[Stored records]
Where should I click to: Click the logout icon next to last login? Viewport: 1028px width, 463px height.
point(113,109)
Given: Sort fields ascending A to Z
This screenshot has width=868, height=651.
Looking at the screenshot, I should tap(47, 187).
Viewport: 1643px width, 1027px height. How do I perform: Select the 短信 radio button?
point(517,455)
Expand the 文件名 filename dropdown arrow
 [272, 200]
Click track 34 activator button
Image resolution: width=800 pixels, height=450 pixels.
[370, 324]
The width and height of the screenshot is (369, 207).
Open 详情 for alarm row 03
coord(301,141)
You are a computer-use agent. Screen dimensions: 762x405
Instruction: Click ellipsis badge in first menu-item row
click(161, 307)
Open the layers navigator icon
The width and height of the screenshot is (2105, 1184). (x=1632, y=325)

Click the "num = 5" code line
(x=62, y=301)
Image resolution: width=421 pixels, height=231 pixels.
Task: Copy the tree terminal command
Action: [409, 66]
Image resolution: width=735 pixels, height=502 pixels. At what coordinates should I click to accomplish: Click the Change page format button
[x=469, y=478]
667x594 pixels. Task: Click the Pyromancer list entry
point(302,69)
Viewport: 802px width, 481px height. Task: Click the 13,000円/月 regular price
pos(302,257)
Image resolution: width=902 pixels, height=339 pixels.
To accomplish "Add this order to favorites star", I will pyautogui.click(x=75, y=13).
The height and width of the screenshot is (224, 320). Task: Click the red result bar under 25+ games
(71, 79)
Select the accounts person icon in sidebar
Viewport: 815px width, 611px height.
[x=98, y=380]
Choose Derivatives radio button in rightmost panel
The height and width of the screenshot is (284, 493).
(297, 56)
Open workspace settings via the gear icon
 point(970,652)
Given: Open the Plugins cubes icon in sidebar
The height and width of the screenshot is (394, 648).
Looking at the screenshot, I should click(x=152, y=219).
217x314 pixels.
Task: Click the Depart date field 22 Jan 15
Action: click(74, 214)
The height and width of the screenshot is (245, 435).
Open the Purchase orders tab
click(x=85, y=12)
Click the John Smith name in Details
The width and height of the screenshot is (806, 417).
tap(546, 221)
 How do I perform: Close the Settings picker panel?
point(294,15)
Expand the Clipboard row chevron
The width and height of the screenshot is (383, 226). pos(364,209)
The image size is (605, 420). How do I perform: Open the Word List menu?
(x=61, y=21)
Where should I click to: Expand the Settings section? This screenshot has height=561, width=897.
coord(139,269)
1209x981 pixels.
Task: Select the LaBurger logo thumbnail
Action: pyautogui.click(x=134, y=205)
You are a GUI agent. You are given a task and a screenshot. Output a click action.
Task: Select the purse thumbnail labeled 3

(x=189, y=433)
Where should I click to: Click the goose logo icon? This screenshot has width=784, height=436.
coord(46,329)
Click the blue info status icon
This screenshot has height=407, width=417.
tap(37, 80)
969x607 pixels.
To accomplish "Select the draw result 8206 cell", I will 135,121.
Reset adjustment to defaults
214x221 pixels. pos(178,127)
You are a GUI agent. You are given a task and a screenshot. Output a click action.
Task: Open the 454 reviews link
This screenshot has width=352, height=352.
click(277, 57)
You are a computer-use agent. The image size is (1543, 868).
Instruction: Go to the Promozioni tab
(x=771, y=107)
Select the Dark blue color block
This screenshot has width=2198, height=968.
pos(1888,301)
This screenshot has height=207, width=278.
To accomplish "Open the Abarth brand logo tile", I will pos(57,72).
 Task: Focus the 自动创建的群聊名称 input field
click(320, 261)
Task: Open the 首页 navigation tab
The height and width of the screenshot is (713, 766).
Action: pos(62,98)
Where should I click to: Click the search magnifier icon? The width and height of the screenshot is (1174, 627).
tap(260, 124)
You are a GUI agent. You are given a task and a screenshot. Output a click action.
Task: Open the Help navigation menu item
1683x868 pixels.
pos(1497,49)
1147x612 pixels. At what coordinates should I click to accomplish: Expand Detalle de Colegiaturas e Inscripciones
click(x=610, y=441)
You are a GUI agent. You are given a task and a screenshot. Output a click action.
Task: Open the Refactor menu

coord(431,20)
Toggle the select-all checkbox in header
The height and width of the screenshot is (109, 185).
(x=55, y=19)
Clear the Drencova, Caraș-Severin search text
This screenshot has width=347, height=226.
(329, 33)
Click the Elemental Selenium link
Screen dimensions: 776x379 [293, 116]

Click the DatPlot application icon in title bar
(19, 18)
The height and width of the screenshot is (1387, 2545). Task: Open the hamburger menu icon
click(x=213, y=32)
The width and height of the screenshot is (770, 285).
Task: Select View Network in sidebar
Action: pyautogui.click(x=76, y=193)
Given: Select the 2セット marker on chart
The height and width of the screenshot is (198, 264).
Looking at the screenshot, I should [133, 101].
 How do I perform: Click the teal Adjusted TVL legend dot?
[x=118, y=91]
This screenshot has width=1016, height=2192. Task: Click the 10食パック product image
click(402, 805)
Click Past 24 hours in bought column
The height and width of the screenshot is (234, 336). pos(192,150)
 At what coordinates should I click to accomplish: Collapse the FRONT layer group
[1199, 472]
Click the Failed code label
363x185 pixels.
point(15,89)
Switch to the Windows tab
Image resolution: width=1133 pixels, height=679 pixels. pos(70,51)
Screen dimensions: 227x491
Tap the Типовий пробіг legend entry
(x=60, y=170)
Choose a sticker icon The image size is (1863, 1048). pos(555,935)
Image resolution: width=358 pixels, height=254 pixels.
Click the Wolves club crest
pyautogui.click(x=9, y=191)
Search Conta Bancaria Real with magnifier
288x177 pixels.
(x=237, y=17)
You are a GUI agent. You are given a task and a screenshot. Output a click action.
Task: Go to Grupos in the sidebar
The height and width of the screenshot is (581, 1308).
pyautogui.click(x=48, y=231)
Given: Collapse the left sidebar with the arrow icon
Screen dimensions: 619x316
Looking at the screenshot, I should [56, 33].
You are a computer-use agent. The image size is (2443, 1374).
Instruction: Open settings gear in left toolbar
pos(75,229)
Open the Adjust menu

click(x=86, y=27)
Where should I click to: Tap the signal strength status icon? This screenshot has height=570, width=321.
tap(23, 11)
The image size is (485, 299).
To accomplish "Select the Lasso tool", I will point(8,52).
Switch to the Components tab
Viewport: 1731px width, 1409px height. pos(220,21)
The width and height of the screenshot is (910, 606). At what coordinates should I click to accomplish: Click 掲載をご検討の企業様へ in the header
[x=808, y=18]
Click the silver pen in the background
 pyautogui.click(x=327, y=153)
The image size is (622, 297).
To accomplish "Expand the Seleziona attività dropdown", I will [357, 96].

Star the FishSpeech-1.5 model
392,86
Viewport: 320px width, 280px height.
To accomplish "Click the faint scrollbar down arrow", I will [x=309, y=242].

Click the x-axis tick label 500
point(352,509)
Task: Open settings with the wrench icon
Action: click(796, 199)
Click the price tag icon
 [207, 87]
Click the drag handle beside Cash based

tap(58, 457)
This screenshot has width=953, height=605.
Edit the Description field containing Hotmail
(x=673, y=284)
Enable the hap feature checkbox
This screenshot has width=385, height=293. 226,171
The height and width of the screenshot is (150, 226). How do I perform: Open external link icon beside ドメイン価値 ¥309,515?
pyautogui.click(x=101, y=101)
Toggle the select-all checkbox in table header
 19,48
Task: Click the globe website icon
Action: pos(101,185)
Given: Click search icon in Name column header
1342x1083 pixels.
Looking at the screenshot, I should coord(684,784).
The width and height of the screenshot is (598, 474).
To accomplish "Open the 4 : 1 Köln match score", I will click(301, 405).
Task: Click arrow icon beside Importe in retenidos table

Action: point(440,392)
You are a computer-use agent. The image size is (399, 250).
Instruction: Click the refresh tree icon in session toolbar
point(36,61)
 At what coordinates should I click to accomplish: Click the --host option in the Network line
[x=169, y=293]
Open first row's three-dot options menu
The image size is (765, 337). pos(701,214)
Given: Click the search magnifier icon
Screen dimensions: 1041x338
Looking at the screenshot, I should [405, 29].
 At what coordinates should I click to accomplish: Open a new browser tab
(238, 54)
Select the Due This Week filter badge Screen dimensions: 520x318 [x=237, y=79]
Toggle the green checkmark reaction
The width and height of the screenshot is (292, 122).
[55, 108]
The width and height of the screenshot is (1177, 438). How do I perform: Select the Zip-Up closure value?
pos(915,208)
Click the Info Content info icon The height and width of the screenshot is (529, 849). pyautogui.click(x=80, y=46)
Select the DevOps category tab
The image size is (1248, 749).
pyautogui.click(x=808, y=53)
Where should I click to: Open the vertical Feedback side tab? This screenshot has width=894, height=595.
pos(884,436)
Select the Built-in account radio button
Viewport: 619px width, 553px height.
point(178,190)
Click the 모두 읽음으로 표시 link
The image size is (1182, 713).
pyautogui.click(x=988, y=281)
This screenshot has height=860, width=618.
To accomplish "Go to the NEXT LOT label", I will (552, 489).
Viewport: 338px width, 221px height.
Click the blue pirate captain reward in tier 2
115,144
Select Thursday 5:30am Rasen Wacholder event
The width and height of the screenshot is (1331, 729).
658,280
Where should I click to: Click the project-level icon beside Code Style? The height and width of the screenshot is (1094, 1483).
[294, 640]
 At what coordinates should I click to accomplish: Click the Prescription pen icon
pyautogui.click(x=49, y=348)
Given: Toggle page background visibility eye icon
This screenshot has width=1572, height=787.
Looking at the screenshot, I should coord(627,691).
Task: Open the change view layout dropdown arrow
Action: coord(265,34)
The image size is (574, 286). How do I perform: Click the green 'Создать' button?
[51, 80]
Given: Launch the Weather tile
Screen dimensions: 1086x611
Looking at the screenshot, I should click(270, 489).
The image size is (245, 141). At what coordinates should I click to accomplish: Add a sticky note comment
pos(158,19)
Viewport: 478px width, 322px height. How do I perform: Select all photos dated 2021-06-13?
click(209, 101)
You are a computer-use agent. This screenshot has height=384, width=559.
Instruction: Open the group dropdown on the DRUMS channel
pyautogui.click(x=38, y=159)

### [Stated exercise]
Convert the lines from the one containing "You are a computer-use agent. Screen" through the one containing "click(x=85, y=12)", both included, into a JSON list of strings with one string per line, omitting blank lines.

### [Answer to this exercise]
[
  "You are a computer-use agent. Screen dimensions: 762x405",
  "Instruction: Click ellipsis badge in first menu-item row",
  "click(161, 307)",
  "Open the layers navigator icon",
  "The width and height of the screenshot is (2105, 1184). (x=1632, y=325)",
  "Click the \"num = 5\" code line",
  "(x=62, y=301)",
  "Image resolution: width=421 pixels, height=231 pixels.",
  "Task: Copy the tree terminal command",
  "Action: [409, 66]",
  "Image resolution: width=735 pixels, height=502 pixels. At what coordinates should I click to accomplish: Click the Change page format button",
  "[x=469, y=478]",
  "667x594 pixels. Task: Click the Pyromancer list entry",
  "point(302,69)",
  "Viewport: 802px width, 481px height. Task: Click the 13,000円/月 regular price",
  "pos(302,257)",
  "Image resolution: width=902 pixels, height=339 pixels.",
  "To accomplish \"Add this order to favorites star\", I will pyautogui.click(x=75, y=13).",
  "The height and width of the screenshot is (224, 320). Task: Click the red result bar under 25+ games",
  "(71, 79)",
  "Select the accounts person icon in sidebar",
  "Viewport: 815px width, 611px height.",
  "[x=98, y=380]",
  "Choose Derivatives radio button in rightmost panel",
  "The height and width of the screenshot is (284, 493).",
  "(297, 56)",
  "Open workspace settings via the gear icon",
  " point(970,652)",
  "Given: Open the Plugins cubes icon in sidebar",
  "The height and width of the screenshot is (394, 648).",
  "Looking at the screenshot, I should click(x=152, y=219).",
  "217x314 pixels.",
  "Task: Click the Depart date field 22 Jan 15",
  "Action: click(74, 214)",
  "The height and width of the screenshot is (245, 435).",
  "Open the Purchase orders tab",
  "click(x=85, y=12)"
]